Soon will be listed here.

Abstract

Combining global gridded population and fossil fuel based CO2 emission data at 1 km scale, we investigate the spatial origin of CO2 emissions in relation to the population distribution within countries. We depict the correlations between these two datasets by a quasi-Lorenz curve which enables us to discern the individual contributions of densely and sparsely populated regions to the national CO2 emissions. We observe pronounced country-specific characteristics and quantify them using an indicator resembling the Gini-index. As demonstrated by a robustness test, the Gini-index for each country arise from a compound distribution between the population and emissions which differs among countries.
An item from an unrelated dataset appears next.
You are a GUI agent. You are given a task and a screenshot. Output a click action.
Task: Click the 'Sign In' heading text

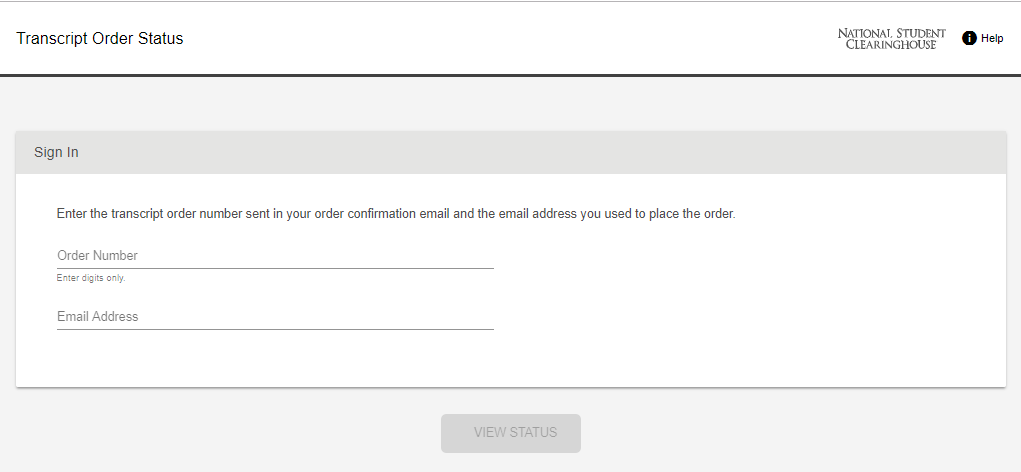(x=56, y=152)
Relating these indices with the degree of socio-economic development measured by per capita Gross Domestic Product (GDP) at purchase power parity, we find a strong negative correlation between the two quantities with a Pearson correlation coefficient of -0.71. More specifically, this implies that in developing countries locations with large population tend to emit relatively more CO2, and in developed countries the opposite tends to be the case. Based on the relation to urban scaling, we discuss the implications for CO2 emissions from cities. Our results show that general statements with regard to the (in)efficiency of large cities should be avoided as it is subject to the socio-economic development of respective countries. Concerning the political relevance, our results suggest a differentiated spatial prioritization in deploying climate change mitigation measures in cities for developed and developing countries.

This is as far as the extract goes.